◆ What this task involves ◆
Your answer should be the lines of the material that include the word "will".

◆ Dataset entries ◆
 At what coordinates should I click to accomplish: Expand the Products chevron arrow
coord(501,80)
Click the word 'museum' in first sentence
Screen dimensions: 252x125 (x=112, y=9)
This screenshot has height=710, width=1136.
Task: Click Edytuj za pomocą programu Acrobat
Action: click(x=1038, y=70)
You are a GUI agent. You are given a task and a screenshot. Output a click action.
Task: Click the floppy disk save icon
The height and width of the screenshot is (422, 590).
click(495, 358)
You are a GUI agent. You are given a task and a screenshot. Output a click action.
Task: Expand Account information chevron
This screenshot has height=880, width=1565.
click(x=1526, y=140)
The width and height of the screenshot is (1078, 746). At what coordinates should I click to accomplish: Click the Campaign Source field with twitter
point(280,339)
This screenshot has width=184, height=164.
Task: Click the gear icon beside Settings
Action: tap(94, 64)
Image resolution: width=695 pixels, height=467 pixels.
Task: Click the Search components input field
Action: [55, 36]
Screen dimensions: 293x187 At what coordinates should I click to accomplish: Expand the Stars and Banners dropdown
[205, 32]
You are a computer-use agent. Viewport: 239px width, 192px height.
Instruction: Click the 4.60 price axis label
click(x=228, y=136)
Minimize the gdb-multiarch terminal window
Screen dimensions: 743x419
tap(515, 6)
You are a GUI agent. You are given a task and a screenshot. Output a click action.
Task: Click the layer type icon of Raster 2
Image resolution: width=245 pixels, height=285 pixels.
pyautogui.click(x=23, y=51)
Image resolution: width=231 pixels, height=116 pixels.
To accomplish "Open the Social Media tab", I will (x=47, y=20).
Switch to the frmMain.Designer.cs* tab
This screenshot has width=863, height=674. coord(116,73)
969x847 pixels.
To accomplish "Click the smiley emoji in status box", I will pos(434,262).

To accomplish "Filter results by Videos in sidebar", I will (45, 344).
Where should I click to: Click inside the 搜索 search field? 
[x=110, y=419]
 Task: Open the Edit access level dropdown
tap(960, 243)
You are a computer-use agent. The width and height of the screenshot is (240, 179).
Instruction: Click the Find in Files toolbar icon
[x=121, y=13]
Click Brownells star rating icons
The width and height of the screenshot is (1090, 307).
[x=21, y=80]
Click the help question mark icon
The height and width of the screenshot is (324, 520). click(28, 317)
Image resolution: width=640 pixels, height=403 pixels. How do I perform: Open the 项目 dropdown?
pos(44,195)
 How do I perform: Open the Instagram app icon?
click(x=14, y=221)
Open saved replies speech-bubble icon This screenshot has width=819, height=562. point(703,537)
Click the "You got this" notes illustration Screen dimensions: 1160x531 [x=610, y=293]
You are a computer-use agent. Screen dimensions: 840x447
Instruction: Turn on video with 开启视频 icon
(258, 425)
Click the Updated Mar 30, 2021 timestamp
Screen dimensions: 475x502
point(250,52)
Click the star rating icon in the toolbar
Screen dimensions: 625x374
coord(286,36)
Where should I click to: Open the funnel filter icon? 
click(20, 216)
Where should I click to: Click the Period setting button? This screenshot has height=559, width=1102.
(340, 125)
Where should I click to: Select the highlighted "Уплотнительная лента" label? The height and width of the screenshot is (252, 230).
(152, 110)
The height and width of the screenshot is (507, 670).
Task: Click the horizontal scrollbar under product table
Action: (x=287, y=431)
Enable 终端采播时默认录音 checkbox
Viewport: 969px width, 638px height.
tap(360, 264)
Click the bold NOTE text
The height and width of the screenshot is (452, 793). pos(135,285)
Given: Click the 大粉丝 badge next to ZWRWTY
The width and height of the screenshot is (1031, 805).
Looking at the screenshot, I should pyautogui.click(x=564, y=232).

◆ Task output ◆
To accomplish "Open the Social Media tab", I will (x=47, y=20).
To accomplish "Click the smiley emoji in status box", I will pos(434,262).
To accomplish "Filter results by Videos in sidebar", I will (45, 344).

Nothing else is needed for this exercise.